This time of year can become incredibly stressful for business owners and employees alike. From family
obligations, to the holidays, to year-end budgets and deadlines, it easily become overwhelming. When you are going through stressful time, or you know your employees are, there are a few things you can do to make the best of it. Here are some easy ways you can reduce your stress-level at work:frog-1339892_640

Take a break and talk to someone: Make an effort to periodically get up from your desk and have a short conversation with a co-worker. Try to avoid eating lunch alone. Use that time to build relationships with others at work. Having friends at work makes the workplace more enjoyable and less stressful because you have someone you can go to for support.

Exercise: Increasing your exercise level has been shown to reduce stress. Start a lunch-time walking group. Do you have a FitBit or other activity tracker? Get a group together for some healthy wellness competitions inside and outside work.

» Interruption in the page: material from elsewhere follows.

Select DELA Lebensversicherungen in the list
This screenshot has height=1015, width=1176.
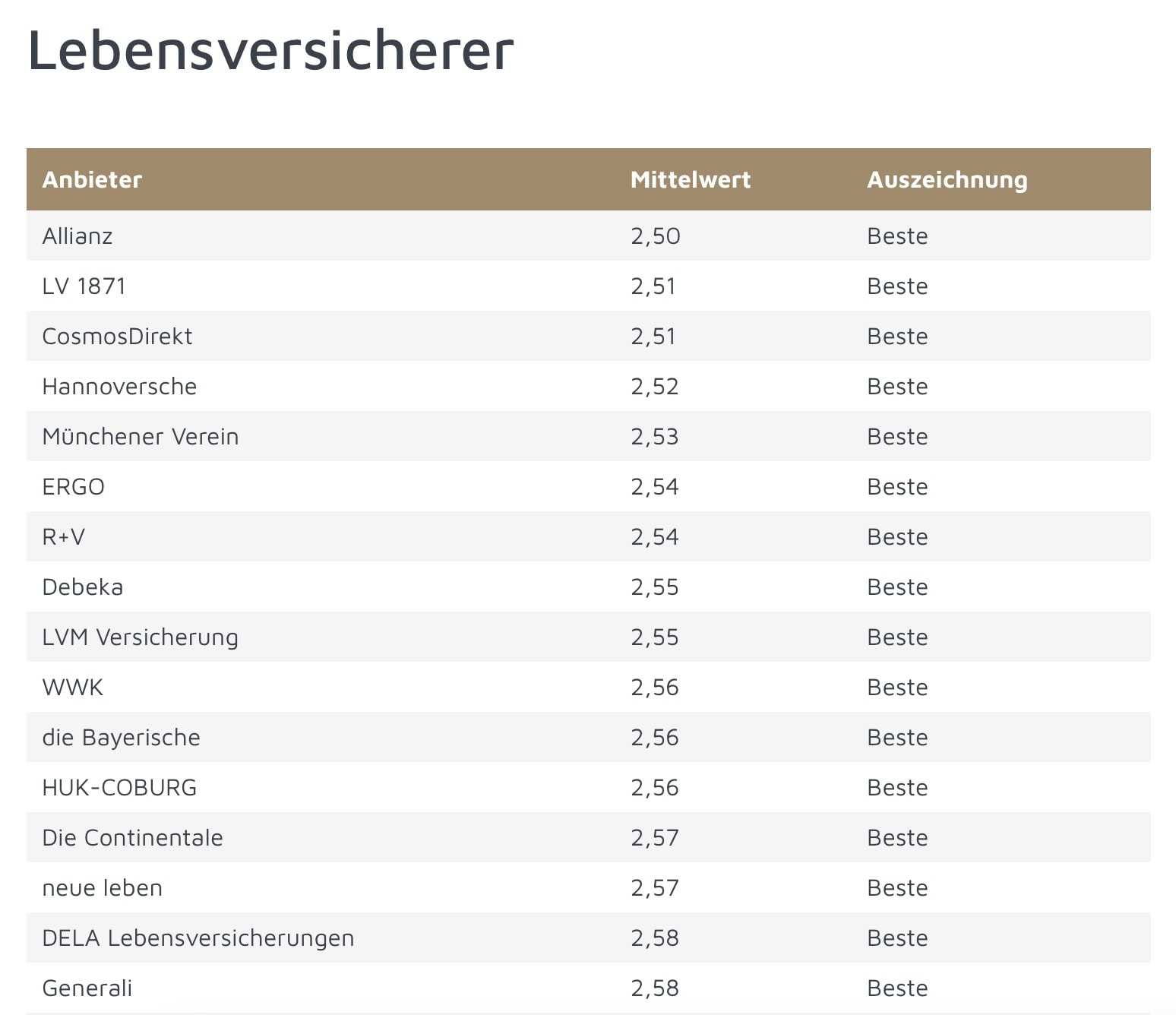198,939
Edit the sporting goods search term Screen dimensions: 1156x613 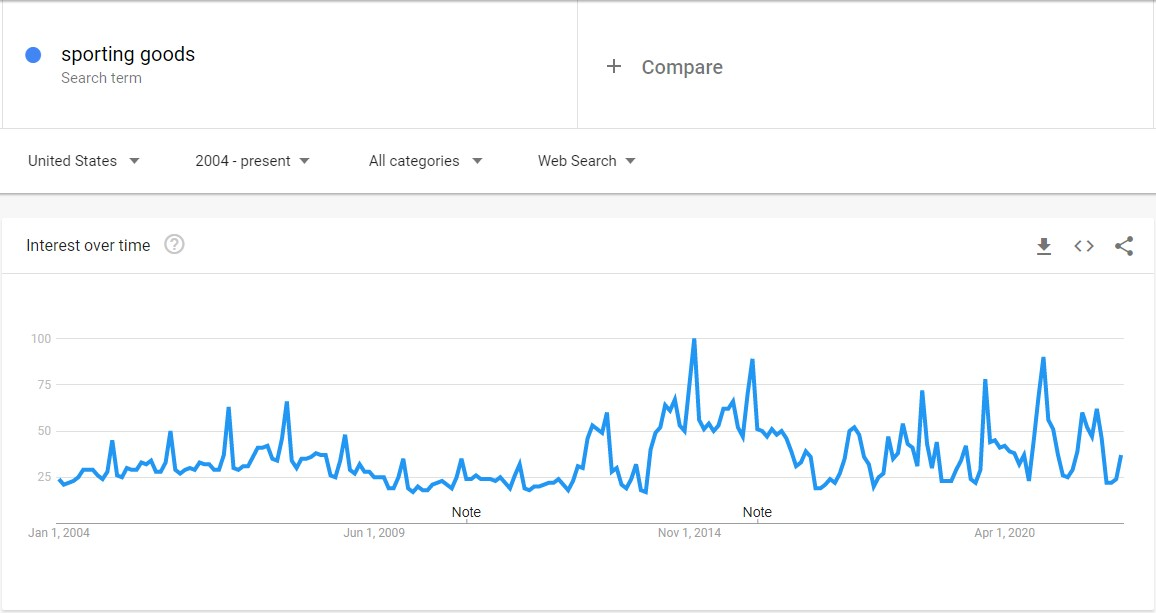[x=128, y=54]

Eat healthy: Make an effort to eat as healthy as possible to improve concentration and focus. What you eat also affects your mood. Get your co-workers involved by sharing easy, healthy lunch and dinner recipes.

Get sleep: This can be difficult when you are feeling busy or overwhelmed, but getting enough sleep allows you to stay focused and productive and you will feel less stressed. You can use a FitBit or other activity tracker to track your sleep as well. Shoot for at least 8 hours per night. Also ty to stick to a consistent bedtime and wake time.

Prioritize: Writing out daily to -do lists with short term goals will help you stay on track. Prioritize your tasks to make sure you tackle to most important ones first and don’t get caught up spending time doing tasks that could wait until later.

Think positive: What we focus the most on has the greatest impact on our day. Focus on the positive things. Celebrate small wins and progress throughout the day.

Stay organized: If you are feeling overwhelmed or stressed, take a look at your work space. Is it cluttered? Often your physical environment can add to your stress level. Take a few minutes to get organized.

If you know your team is feeling the stress of the end of the year, share some of these ideas with them. Let them know that you understand how they feel and offer suggestions and support when possible. Simply offering listening ear or asking what you can do to help can make a world of difference.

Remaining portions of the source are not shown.